Banka mevduatları: çürütülmesi gereken hayali bir "tasarruf"
Bu diğer sıradanlık için de özür dilerim, ancak bankalardaki vadesiz mevduatların tasarruf olarak değerlendirilmemesi gerektiğini hatırlamak gereksiz değil; Tasarrufların korunmasına ilişkin anayasal hükme yapılan yoruma dayanarak tekrar ediyorum.: BANKA MEVDUATLARI TASARRUF DEĞİLDİRancak nakit fazlalıkları onları tutan, hesapları tutan, aynı zamanda ödemeleri ve transferleri sağlayan bankaya emanet edilir: eğer varsa karşılığı ödenmesi gereken hizmetler. Sonuçta, eğer paraya ödenecek ücretin riskle orantılı olması gerektiği yönündeki kutsal prensibin uygulanması gerekiyorsa, neredeyse her zaman sıfır olan risk altındaki bir nakit bakiyesine neden ücret ödensin?
Tasarruflar tahvillerde, hisse senetlerinde, gayrimenkullerde, çeşitli risk dereceleri olan üretken girişimlerde ve orantılı olarak ücretlendirmede kullanılan tasarruflardır. Buradan, yasama siyasi iktidarının yukarıdan gelen her müdahalesinin açıklıkla meşrulaştırıldığı sonucu çıkmaktadır. Borç verme ve borçlanma faiz oranları arasındaki farkın diğer pek çok şeyin yanı sıra, vatandaşların hem kamu hem de özel sektördeki ekonomi işlerine daha fazla ve daha doğrudan katılımını teşvik etmek aynı zamanda eğitici değildir ve her az gelişmiş ülkede hissedilmesi gereken ihtiyaca aykırıdır.
Ekstra kâr vergisi: gerçek mi yoksa yanılsama mı?
Son iki yan not. Birincisi: Ekstra kârdan bahsederken neden sadece bankaların ve finans şirketlerinin kârlarını dikkate alıyoruz? Belki de oy vermedikleri ve cezalandırılmalarının oy verenlerin çıkarlarıyla ilişkilendirilmesi zor olduğu için? Etrafta epeyce ekstra kar var.
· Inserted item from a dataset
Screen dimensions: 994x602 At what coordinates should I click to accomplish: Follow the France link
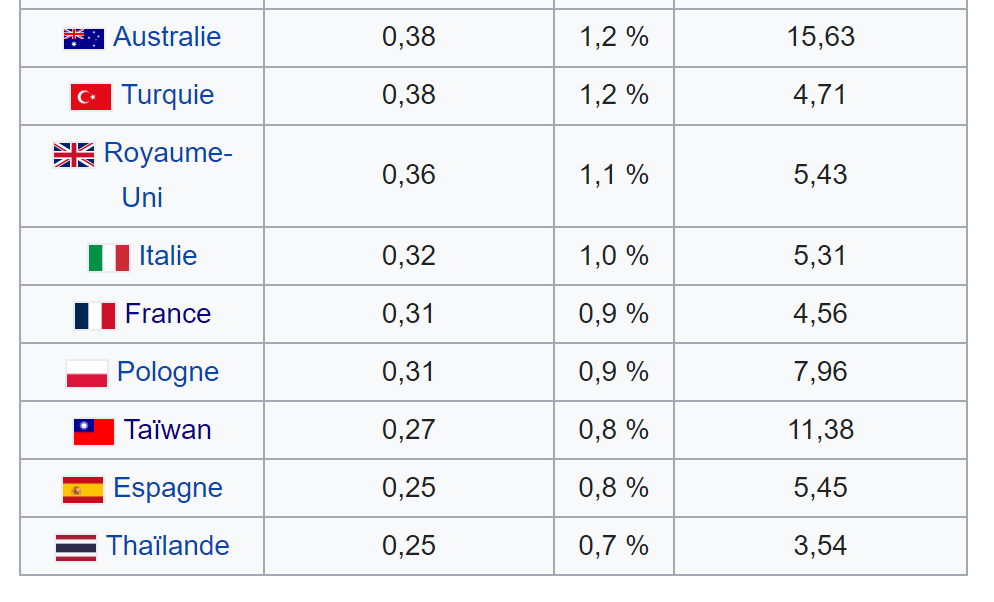pyautogui.click(x=168, y=314)
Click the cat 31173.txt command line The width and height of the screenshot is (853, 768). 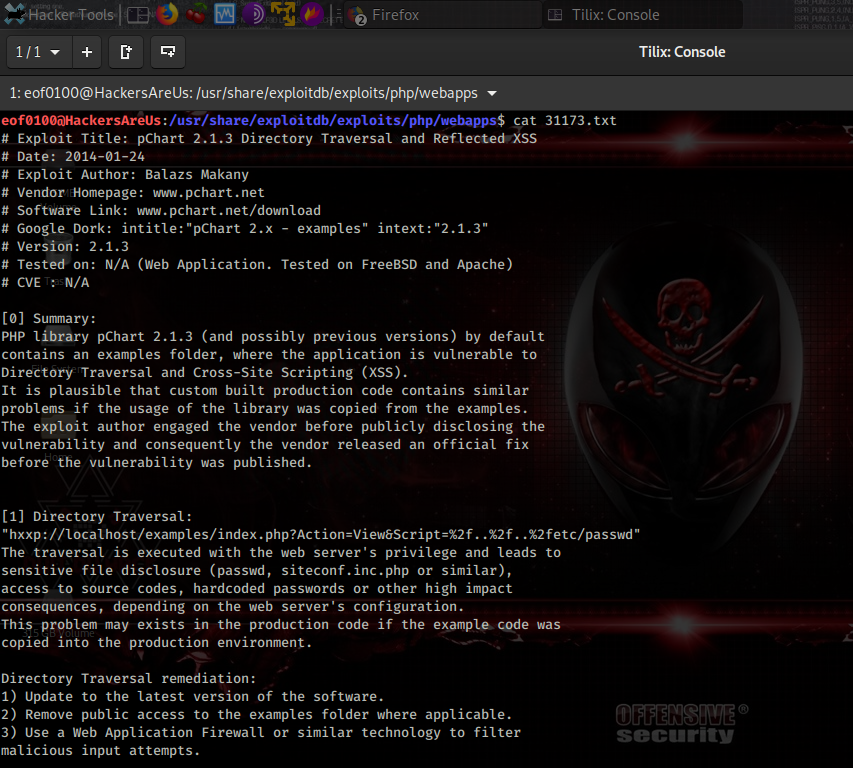coord(565,121)
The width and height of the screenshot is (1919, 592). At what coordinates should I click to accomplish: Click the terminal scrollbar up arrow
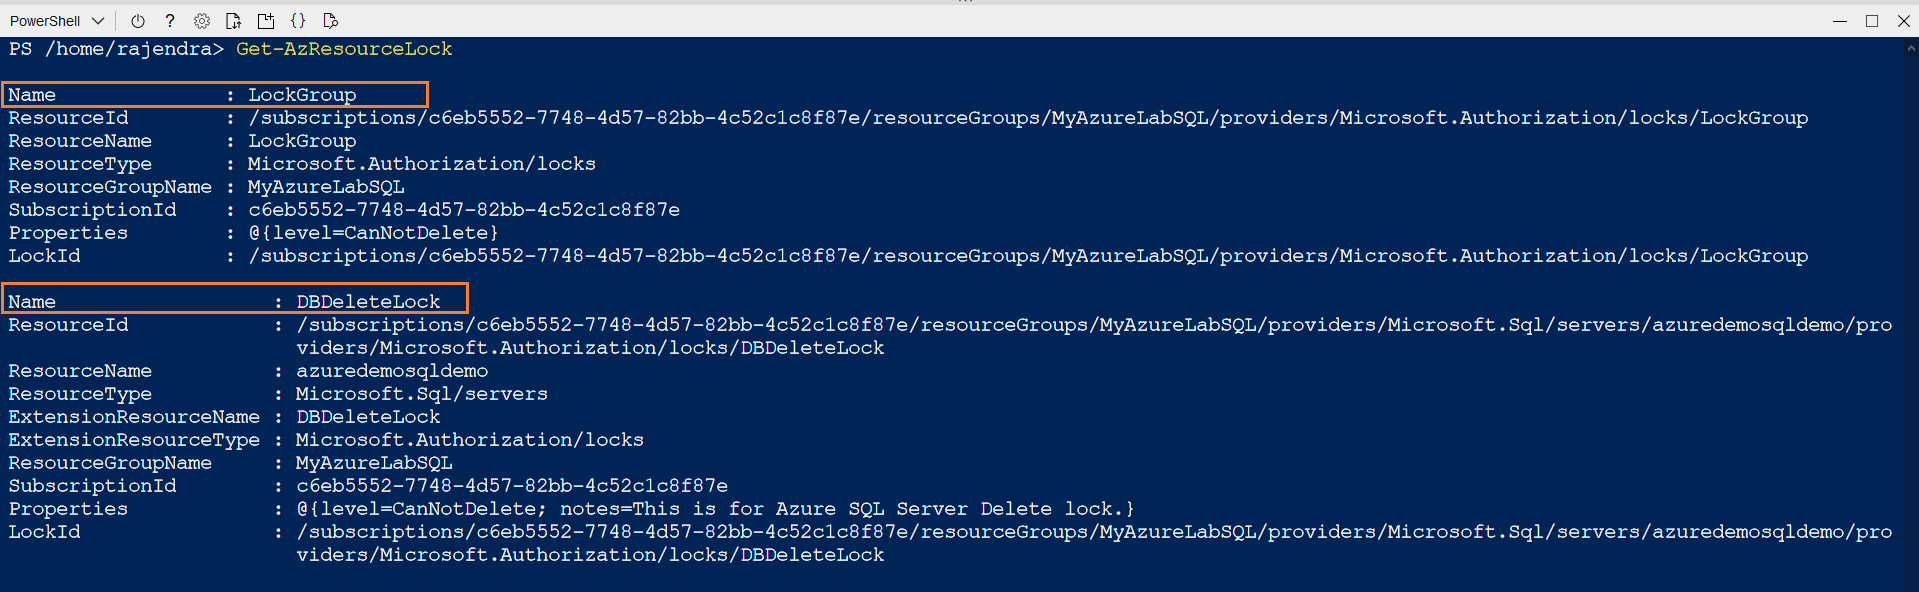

Mesela o iğrenç %110 kanunu o kadar kötü yazılmıştı ki (verilebilecek birçok örnekten sadece bir tanesi) normalde %30-40'la satılan ürünlerle dolu liste fiyatları devlet bütçesine indirimle (yoğunlaşarak) yüklendi. tabiri caizse kazanlar veya klima sistemleri). Ekstra kar dışında hiçbir şey elde edilmedi! İkinci not: Ekstra kârların (pardon: katkı payı) vergilendirilmesinin asgari emekli maaşları, Irpef indirimi ve seçimlerden önce çok güzel vaat edilen türden diğer olaylar için kullanıldığı söyleniyor. Ama copertura biriyle tek seferlik giriş kesin olaylardan biri politik muhasebe dolandırıcılığı bu da sorunun bir sonraki bütçeye ertelenmesinden başka bir sonuç doğurmaz. Zamanla bu popülist uygulamanın tekrarlanması nedeniyle kamu harcamalarında da patlama yaşandı.